Figure 3B: It would be best to highlight the posterior femur perichondrium in Adamts6-/- mutants since that is the region used for all other panels in Figure 3A and B. Also, an arrow to inform readers where the perichondrium is will help to discriminate this tissue from the adjacent connective tissue, where staining also appears to be elevated in mutants.

We have updated the figure (now Figure 4) to indicate the posterior perichondrium.

Page 10 Lines 226-7: The statement is correct, but it seems that there is no expression of fibrillin-1 in perichondrium. The staining appears to be in adjacent connective tissue.

We thank the reviewer for pointing this out. We agree, the staining is primarily in the adjacent connective tissue, which is unchanged in the mutants as compared to the control (Figure 4C).

Figure 5 Suppl. 1: This is not a major point, but it might be helpful to the reader to show the schematics of both the Fbn1- and Fb22-Nt and -Ct fragments to help interpret Figure 5 Suppl. 1C.

We have updated the figures accordingly (Figure 6A and Figure 6 —figure supplement 1A).

Page 12 Line 297: Check journal policy regarding "data not shown."

As per journal policy, we have deleted all instances of “data not shown” from the manuscript.

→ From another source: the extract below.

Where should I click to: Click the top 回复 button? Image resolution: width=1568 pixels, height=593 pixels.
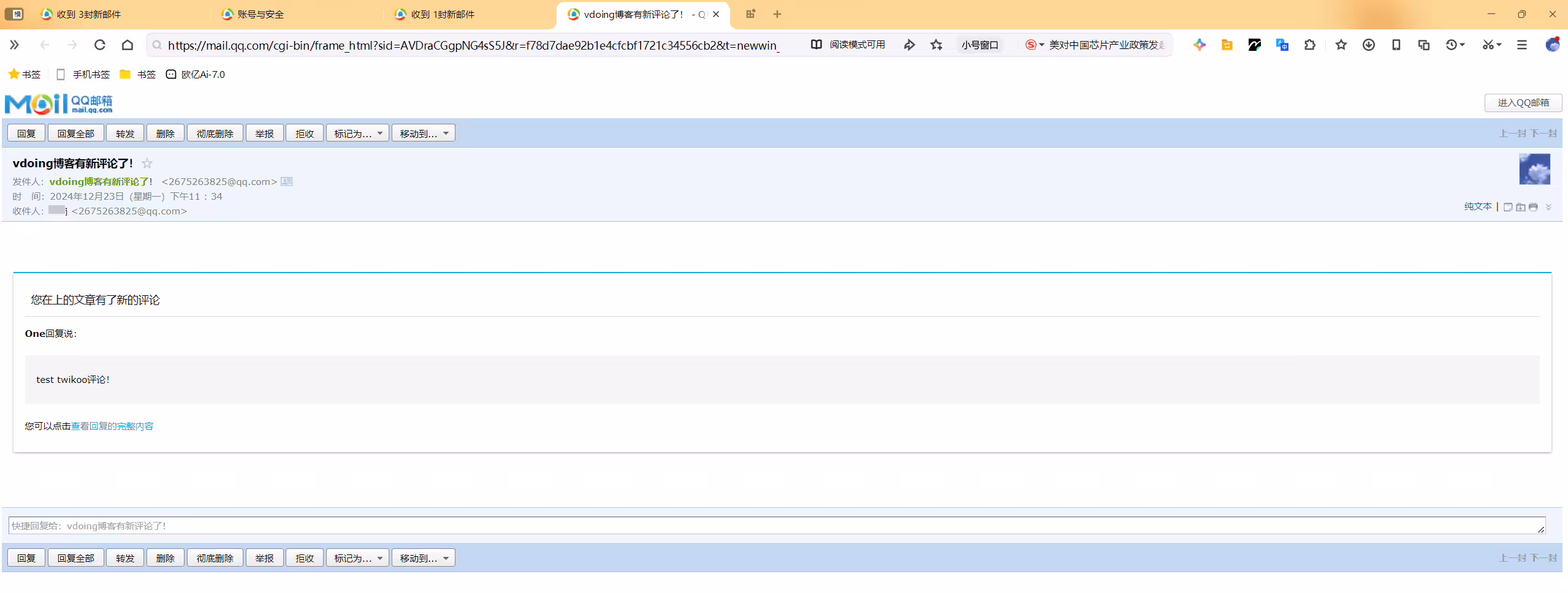click(x=26, y=133)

Page 14 Lines 340-342: It is concluded that ADAMTS6 has a selective impact on fibrillin-2. However, Figure 3 shows little to no Fibrillin-1 staining within the growth plate or perichondrium. Therefore, the selective impact could be due to the much greater abundance of fibrillin-2.

We thank the reviewer for this observation and agree. The impact on fibrillin-2 is greater, consistent with this isoform being more abundant in the embryonic period (Figure 4 and quantified in Figure 4 —figure supplement 1A) and our conclusion that a major function of ADAMTS6 is to control/reduce the fibrillin-2 microfibril burden as development progresses toward postnatal life.

Page 14 Lines 346-7 and Figure 7 supple 7A. RZ is shown for WT and Adamts6-/- sections, but the CZ is shown for Adamts6-/-;Fn2+/- mice. Show the same zone for all genotypes in the magnifications.

Thank you for pointing this out. The figure (now Figure 8C) is revised accordingly.

Page 10 Line 4310-436: I am not convinced that the data document that the observed upregulation of Adamts6 mRNA in the Adamts10 mutant is the reason the latter mutants have a less severe phenotype. Perhaps a protease other than Adamts6 compensates for loss of Adamts10.

We agree that the viewer’s interpretation is justified and have revised the text to provide a more nuanced interpretation. ADAMTS10 is weakly activated by furin and promotes fibrillin-1 microfibril assembly by cultured fibroblasts, as demonstrated by us and others (Kutz et al., J Biol Chem, 2011, PMID 21402694; Mularczyk et al., Human Mol Genet, 2018, PMID 30060141). It cleaves fibrillin-2, but only weakly cleaves fibrillin-1 and only when activated by optimizing the furin cleavage site (Kutz et al., J Biol Chem, 2011, PMID 21402694;Wang et al., Matrix Biology 2019, PMID 30201140). Hence, ADAMTS10 differs from ADAMTS6 in these important characteristics, and a relevant experimental observation highlighted in the present work is that both fibrillin-1 and fibrillin-2 microfibrils are absent in the presence of ADAMTS6 (Figure 5). In response to the reviewers second comment, we determined mRNA levels of homologous proteases Adamts17 and Adamts19 and observed no change in expression of either in the mutants (Figure 1A).